Pasteur Institute Is Founded
The international subscription launched by the French Académie des Sciences in 1887 to allow Louis Pasteur to found his institute and thus provide rabies vaccinations, pursue the study of infectious diseases, and disseminate knowledge, was successful not only in France but in a vast number of countries. The Institut Pasteur, established by government decree on 4 June 1887, officially opened on 14 November 1888.
The Institut Pasteur's new laboratories in Paris allowed Louis Pasteur to build an extensive team of scientists that already hailed from varied international backgrounds.
The Institut Pasteur was founded in 1887 by Louis Pasteur, the French scientist whose early experiments with fermentation led to pioneering research in bacteriology. A giant in science, Pasteur discovered the principle of sterilization which came to be known as "pasteurization." His discoveries led to the universal practice of surgical antisepsis. He also developed techniques of vaccination to control bacterial infection, as well as a successful vaccine to treat rabies.

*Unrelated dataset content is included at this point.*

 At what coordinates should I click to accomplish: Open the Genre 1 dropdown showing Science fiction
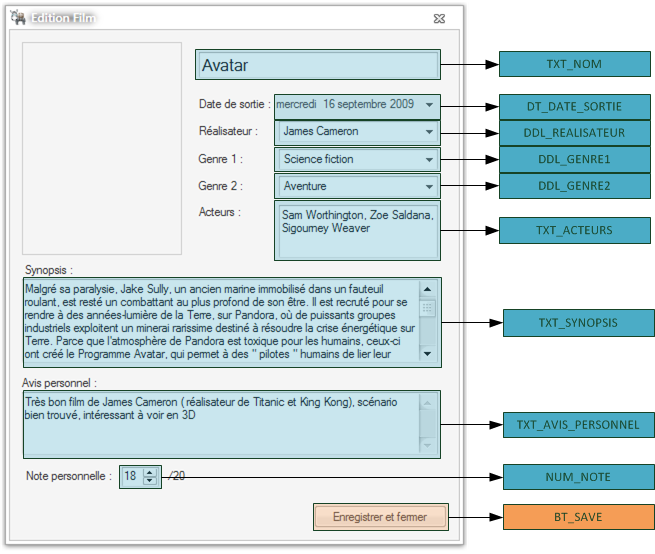coord(429,159)
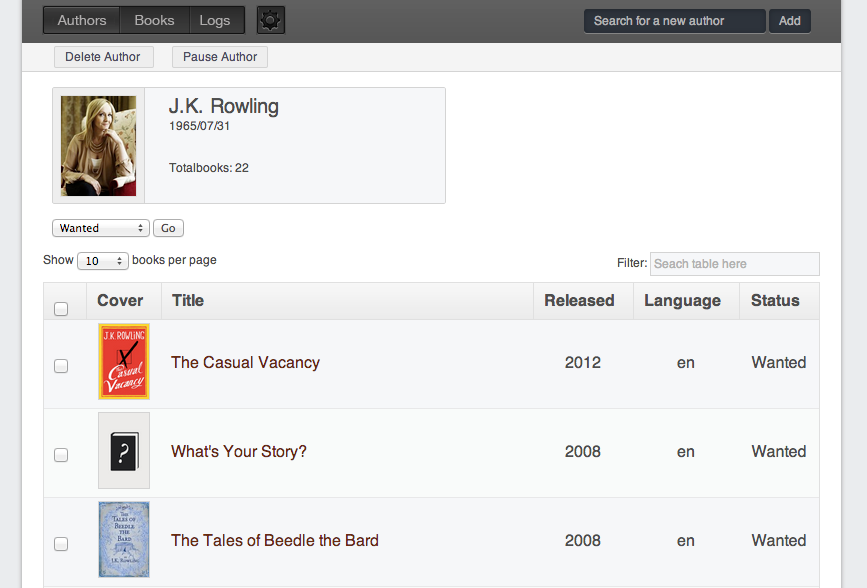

Louis Pasteur was committed both to basic research and its practical applications. As soon as his institute was created, Pasteur brought together scientists with various specialties. The first five departments were directed by two normaliens (graduates of the Ecole Normale Supérieure): Emile Duclaux (general microbiology research) and Charles Chamberland (microbe research applied to hygiene), as well as a biologist, Ilya Ilyich Mechnikov (morphological microbe research) and two physicians, Jacques-Joseph Grancher (rabies) and Emile Roux (technical microbe research). One year after the inauguration of the Institut Pasteur, Roux set up the first course of microbiology ever taught in the world, then entitled Cours de Microbie Technique (Course of microbe research techniques).